Warm Takes - Episode 1: Hot Dogs
I love hot dogs. I love them barbecued, I love them boiled and thrown in with some macaroni and cheese, and I truly love them microwaved. There are over 20 billion hot dogs consumed in America every single year and yet, the lowly hot dog gets relegated even lower than a McDonald's cheeseburger in the minds of foodies.
In Flagstaff, AZ there was a local spot, Primo's, that took dogs to the next level and catered to hundreds of beer and vodka soaked college kids. I spent many nights waiting in the cold, scrounging up loose change in my pockets so that I could grab a bite of their Tucson dog. A huge vienna frank with nacho cheese sauce, bacon, and jalapeños. After a late night out, there was nothing more satisfying than that dog. Unfortunately, I've learned that Primo's closed down which is a loss for my old alma mater town.

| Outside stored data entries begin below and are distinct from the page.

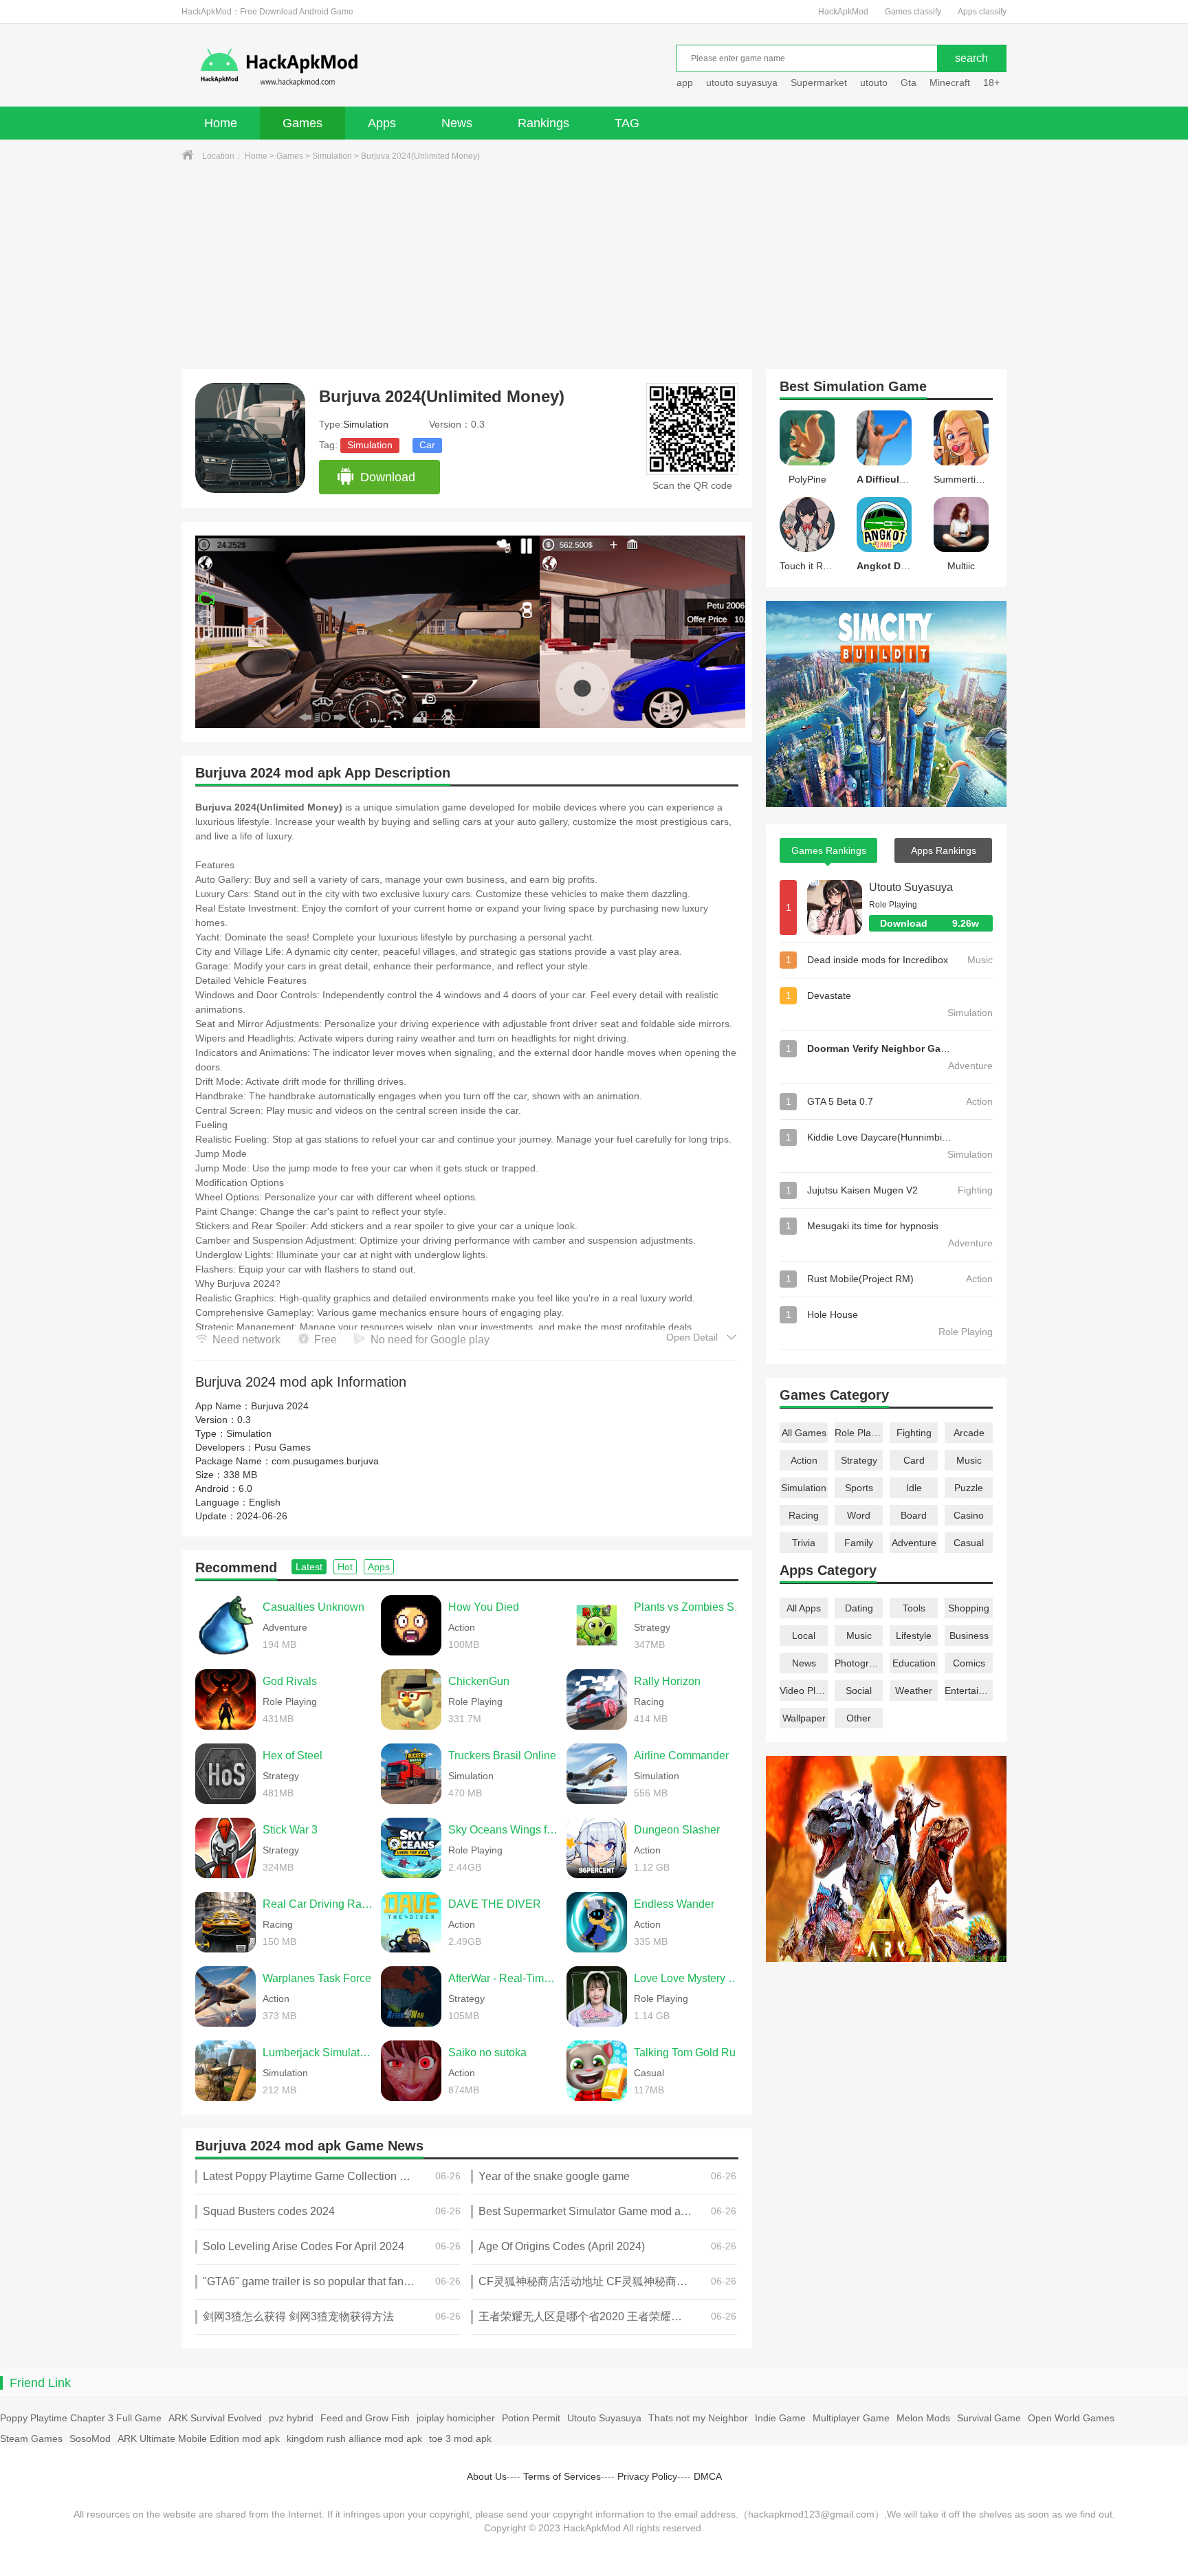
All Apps (803, 1608)
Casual (969, 1542)
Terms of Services (562, 2476)
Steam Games (31, 2438)
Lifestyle (914, 1635)
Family (858, 1542)
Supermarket (819, 82)
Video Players (804, 1690)
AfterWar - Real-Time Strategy (504, 1978)
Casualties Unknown (313, 1607)
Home (220, 123)
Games (302, 123)
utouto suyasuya (742, 82)
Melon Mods (923, 2417)
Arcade (969, 1432)
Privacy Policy (647, 2476)
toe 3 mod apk (460, 2438)
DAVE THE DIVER (494, 1904)
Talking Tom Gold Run (688, 2052)
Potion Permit (531, 2417)
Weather (913, 1690)
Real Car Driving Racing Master (318, 1904)
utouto (874, 82)
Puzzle (968, 1487)
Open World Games (1071, 2417)
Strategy (859, 1460)
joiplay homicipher (456, 2417)
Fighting (914, 1432)
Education (914, 1663)
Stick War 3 (290, 1830)
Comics (969, 1663)
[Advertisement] (594, 266)
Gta (908, 82)
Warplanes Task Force (317, 1978)
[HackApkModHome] (378, 67)
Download (387, 477)
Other (858, 1718)
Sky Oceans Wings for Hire (504, 1830)
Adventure (914, 1542)
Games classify (913, 11)
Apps (382, 123)
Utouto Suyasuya (911, 887)
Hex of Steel (292, 1755)
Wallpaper (804, 1718)
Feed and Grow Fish (365, 2417)
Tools (914, 1608)
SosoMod (90, 2438)
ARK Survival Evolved (215, 2417)
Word (858, 1515)
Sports (859, 1487)
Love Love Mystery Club (689, 1978)
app (684, 82)
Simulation (332, 156)
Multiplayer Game (851, 2417)
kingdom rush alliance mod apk (354, 2438)
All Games (804, 1432)
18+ (991, 82)
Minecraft (950, 82)
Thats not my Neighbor (698, 2417)
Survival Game (989, 2417)
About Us (487, 2476)
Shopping (968, 1608)
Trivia (803, 1542)
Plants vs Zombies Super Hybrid (689, 1607)
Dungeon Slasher (677, 1830)
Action (804, 1460)
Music (969, 1460)
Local (803, 1635)
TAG (627, 123)
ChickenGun (478, 1681)
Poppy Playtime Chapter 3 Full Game (81, 2417)
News (456, 123)
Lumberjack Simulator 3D (318, 2052)
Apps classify (982, 11)
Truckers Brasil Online (502, 1755)
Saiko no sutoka (487, 2052)
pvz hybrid (291, 2417)
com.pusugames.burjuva (325, 1460)
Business (969, 1635)
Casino (969, 1515)
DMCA (708, 2476)
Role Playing (859, 1432)
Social (859, 1690)
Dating (859, 1608)
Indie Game (780, 2417)
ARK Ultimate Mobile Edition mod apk (199, 2438)
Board (914, 1515)
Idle (914, 1487)
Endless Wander (674, 1904)
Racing (804, 1515)
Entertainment (969, 1690)
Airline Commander (681, 1755)
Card (914, 1460)
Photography (859, 1663)
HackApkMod (843, 11)
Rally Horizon (667, 1681)
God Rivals (290, 1681)
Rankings (543, 123)
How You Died (483, 1607)
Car (427, 444)
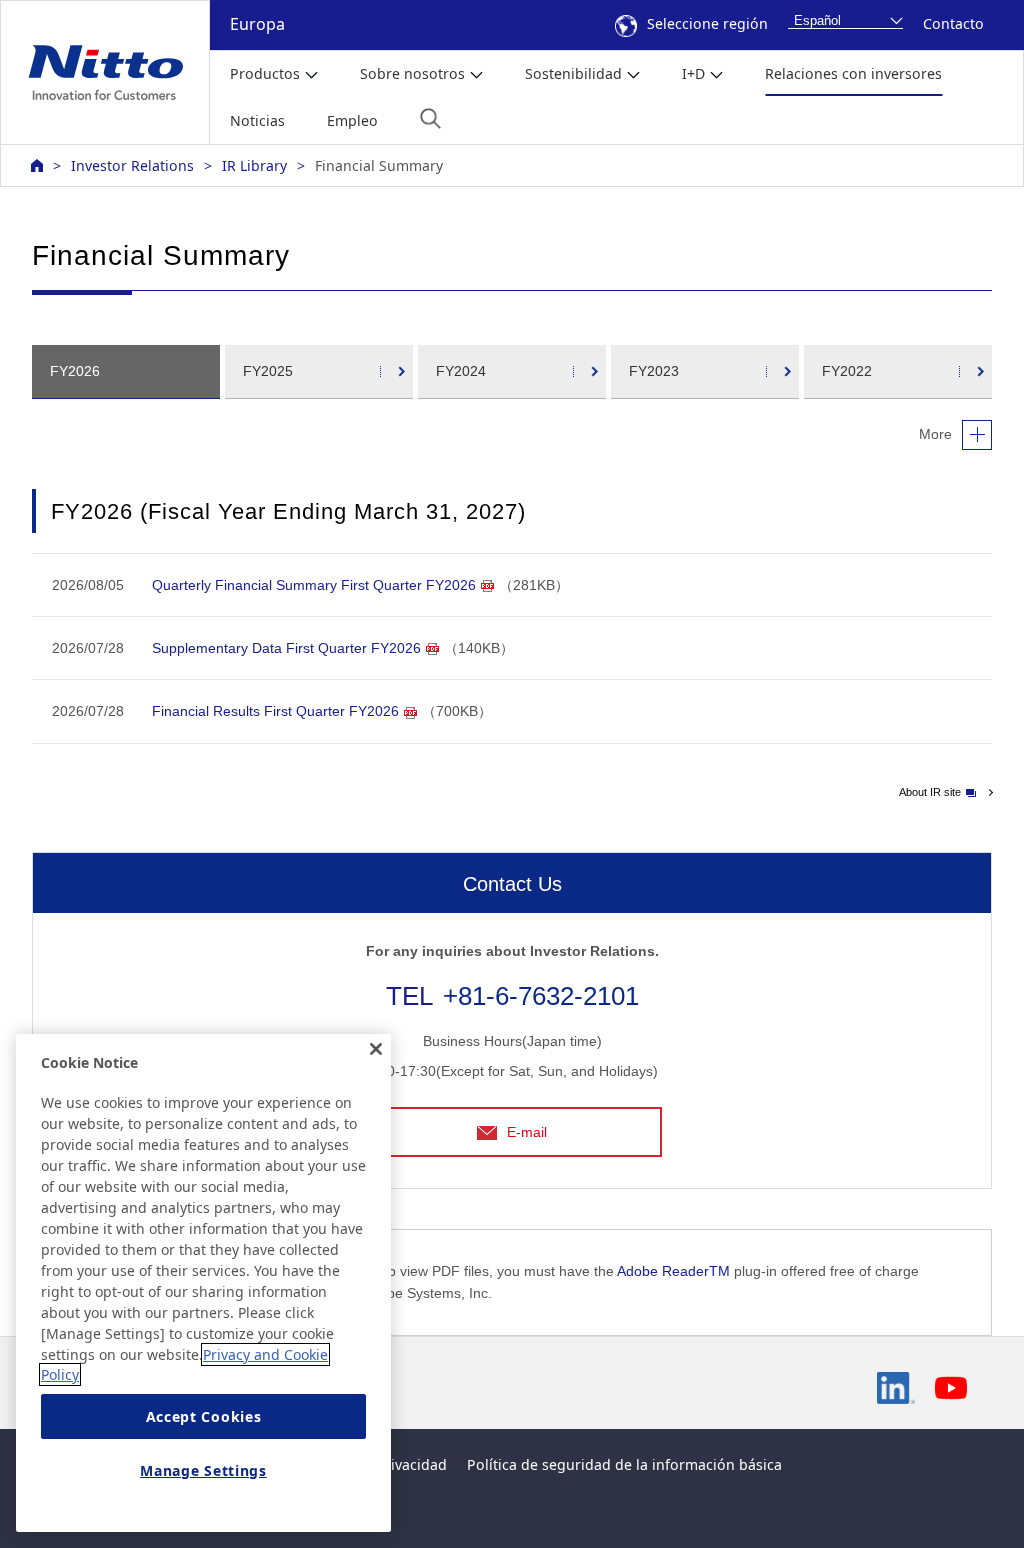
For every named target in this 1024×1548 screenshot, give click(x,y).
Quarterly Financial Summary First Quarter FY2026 (314, 585)
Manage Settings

After graduating and eventually meandering back to the land of poutine and hockey, I was reintroduced to a hot dog style that I hadn't crossed paths with in many years, the street vendor dog. Out for a walk near the beach? Grab a hot dog. Late for your meeting downtown? There's a hot dog for you. Hot dog vendor carts are sprinkled through the city of Toronto. In the smaller American towns I spent most of my expat days, the joy of a street vendor dog were all but forgotten.
There was a movement in Toronto throughout the 2010's to elevate the hot dog from it's street food status. Fancy Frank's opened up a gourmet hot dog shop in 2012 with quite a lot of fanfare. Clearly the appetite for a fancy dog was there as they quickly expanded to three shops. With hot dogs like the, "Frankie Goes To Buffalo" which panko fried a dog and topped it with blue cheese, carrots, celery, chicken bacon and buffalo wings, gourmet dogs seemed to be rolling.
A lot has changed for me since the days of 2am dogs. And although dressing up our frankfurter friends with more toppings than a ice cream sundae, the call to simplicity was beckoning me.
I started thinking, is a fancier hot dog what we need? Does it make the hot dog experience more enjoyable to load it up? Is there anything better than a simple dog with ketchup and mustard? Sorry Chicago, I know I lost you here, but ketchup is fantastic and it belongs on a hot dog (which Heinz proved [with this incredible promo video for Chicago Dog Sauce back in 2017).
My thoughts eventually came back to another of the quick-bite greats, pizza. If you live in North America you've likely dabbled in the quest for more pizza toppings. More is better, no? Like your basic pepperoni and cheese pizza, a hot dog appears to be the perfect vessel for toppings to mingle and flavour profiles to mix. But toppings mask inadequacies in the basics. And like the San Antonio spurs in the early 2000s, nothing beats the basics.
I'm a firm believer in the power of the dog. It's a quick, delicious meal you can eat on the go. They magically spring out of random carts on the street and they make the length of a baseball game worth your time. So, let's elevate the dog in our hearts and minds while respecting the simplicity of its form.